Can anyone explain the significance of not giving the Boston Bomber his Miranda Rights?

Not quite. Spontaneous utterances are admissible.

So if, as he was being loaded into the ambulance, he said “Yes, I did it. I designed the bomb and planted it to kill those people.” then that statement, not made in response to police questioning*, would be admissible.
*nor made in response to any police tactic not designed to elicit a response.

Warants for what?

This story says:

Thank you for the correction.

Am I correct in assuming they just forgot to read him his Miranda Rights in the excitement of the capture?

Posters above are correct about the effect of not reading Miranda rights. however, there is a statute or court rule, I forget which, that mandates reading rights within x amount of time after suspect is in custody. There’s not much teeth for violations of that rule, but to avoid the issue, there is a “public safety” exception.

The only difference this will make is a few extra motions by defense lawyers, which will be dismissed.

You might be confusing Miranda rights with the obligation to inform someone of the accusation against them. If the government doesn’t want to question the accused, it has no obligation to Mirandize the accused.

If they don’t interrogate him, then it makes no difference. If they interrogate him without reading him his Miranda rights, they will be giving his eventual attorneys something to consider.

Yes, I did leave out that this makes no difference at all if he’s not interrogated.

The standard searches that the cops perform of homes, computers and Internet records. There shouldn’t be any problem getting a judge to sign these quickly.

This was a horric crime and it seems even more important to follow procedures and convict this guy the right way.

No, I’m sure it was planned out well before the arrest.

Your cite says the opposite. Anything that they ask him under the Public Safety Exception can be used in Court against him.

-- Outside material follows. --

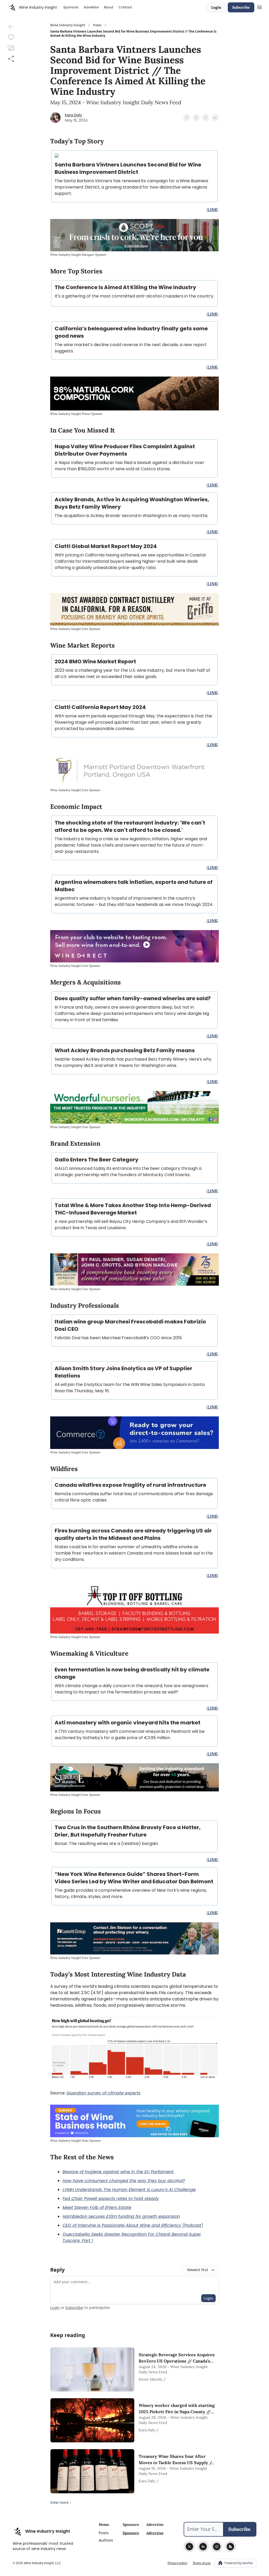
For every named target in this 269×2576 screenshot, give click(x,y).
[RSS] (230, 2546)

Also, not reading someone their Miranda rights doesn’t mean they do not have a right to an attorney. You always have that right whether you are read your Miranda warnings or not. The rights you have under Miranda (the court case) is the right to be informed of your right to remain silent and to have an attorney.

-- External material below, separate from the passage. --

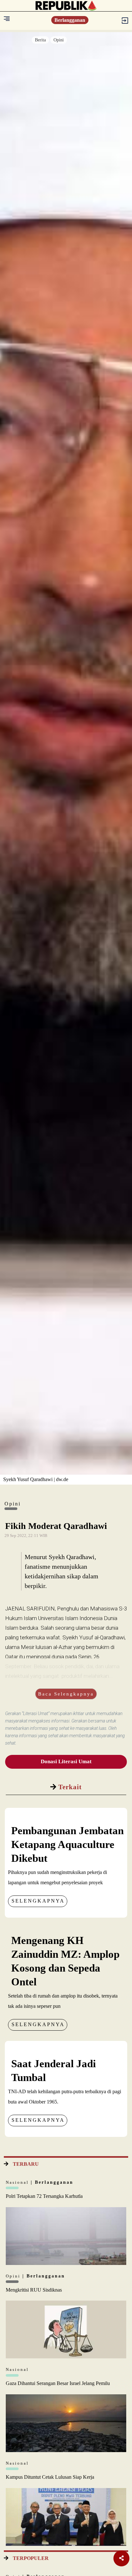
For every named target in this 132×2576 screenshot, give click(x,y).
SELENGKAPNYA (38, 1901)
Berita (40, 40)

In the case of this Boston Bomber, the police just want to question him about other bombs without letting him know that he can remain silent or get an attorney. If he knows about these rights, he can still assert them. He can stay silent if he wants, and he can ask for an attorney if he wants.

I agree. However, the government has an obligation to bring the accused before a magistrate for an initial appearance “without unnecessary delay.” and he’d get read his rights there whether they want to question hom or not. Federal rule of criminal procedure 4(d)

An interesting side note, even if there was a Miranda violation, information found as a result of the improperly obtained statement is admissible. The “fruit of the poisonous tree” doctrine doesn’t apply to Miranda

I don’t know why I’ve never thought of this question before, but you mention “requirement is that a defendant must be aware of his rights..” which I had always known about Miranda. But I had never thought…is the “Miranda warning” always required to make a defendant aware? What if the defendant is a police officer or an attorney with 20 years of practice experience in criminal law? What if it’s a judge? Will a court “assume” that such persons are innately aware of their rights regardless of whether they have been informed?

There are two possible reading of what you are claiming here.

Are you saying that the act of reading Miranda is not required if we just assume for some reason tha suspects are “aware of his rights?” If so, are you unaware that the Supreme Court, including arch-conservatives Rehnquist and Scalia who never take pro-civil liberties positions, emphatically rejected this argument nearly 13 years ago, or are you coyly disagreeing with them?

Or are you just saying that Miranda is about evidence and trial and not arrest per se, and therefore it’s OK to arrest people without the intent of ever charging them with a crime and putting them on trial? Because there are yet more fundamental problems with that. You seem to be either arguing against Miranda/Dickerson itself, or against habeas corpus.

He’s correct, there is no general requirement to Mirandize anyone. It’s a requirement if you want to use information obtained in a police interview of someone who is under arrest or detained, but if you have no desire to use interview information then why Mirandize?

Most DUI defendants aren’t Mirandized, for example, because you don’t usually need to interrogate someone to convict them of DUI.

Frankly, I don’t quite follow how you could reach either of those conclusions from what I said. When I said “there’s no Constitutional requirement that a suspect be read his Miranda rights at all,” what I meant was “there’s no Constitutional requirement that a suspect be read his Miranda rights at all.” That’s it.

As a matter of standard procedure, it’s generally considered best practice to Mirandize a suspect as soon as is practicable, so there will be no question as to the admissibility of his statements. (The public safety exception is of course an exception.)

The Supreme Court has interpreted the Constitution to mean that a person must be clearly informed of their rights in order for any information obtained to be used against them. I don’t recall any exceptions based on the defendents knowledge or experience. The instruction is to clearly inform, not make a decision on whether they are already so informed.

But there is ALSO a requirement that you have probable cause to believe a crime has been committed to arrest someone in the first place. If you don’t plan to put the person on trial, arresting them is extremely problematic, legally. You think you’ve discovered a loophole here but I assure you that you have not.